In summary, this cohort study clarified the epidemiology of NCBE and the potential parameters that guide patient management in Japan. Moreover, our findings critically verify the application of macrolides in routine clinical settings and underscore the need for further investigation in this field.
This study had some limitations. First, its retrospective design precluded elimination of all potential confounding factors. Although substantial cohorts exist globally, the evidence is particularly sparse in Japan, underscoring the necessity for ongoing real-world cohort studies in future. Second, there was a lack of PFT data. In a Cox proportional hazard regression for multivariate analysis, a variable with missing data was not suitable for evaluation as a prognostic value, and we did not consider PFTs or each severity index as prognostic variables. This study highlights the need to increase our awareness and understanding of BE, perform PFTs, and regularly follow-up in daily clinical practice. Third, the lack of a validation cohort within our study precluded the verification of predictive accuracy. However, our primary goal was not to construct a prediction model but to provide the first epidemiological overview relevant to Japan and Asia. Further research is needed to identify predictors of poor outcomes. Fourth, the retrospective nature of the study also means that treatment decisions regarding the timing and choice of macrolide antibiotics were at the discretion of individual pulmonary physicians, introducing the potential for immortal time bias in assessing the ATE of long-term macrolide antibiotics. Future randomized controlled trials in patient populations with no previous exacerbations are needed for an accurate evaluation. Fifth, the end point of follow-up termination may have introduced a measurement bias affecting the interpretation of the results.
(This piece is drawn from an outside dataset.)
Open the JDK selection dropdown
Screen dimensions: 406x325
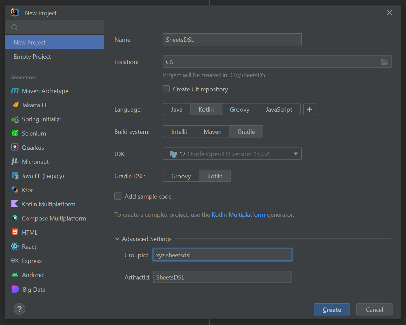232,153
Efforts have been made to mitigate this through extensive follow-up via regional medical liaison offices and interhospital communication, minimizing loss to death or follow-up discontinuation. Sixth, this study does not identify the specific etiology of bronchiectasis because bronchiectasis can have multiple potential causes, making it impossible to pinpoint a single etiology. Seventh, approximately 23% of patients without NTM tested positive for IgA antibodies to glycopeptidolipid core antigen, suggesting that NTM might be underestimated. Hence, it is challenging to capture the true NTM population.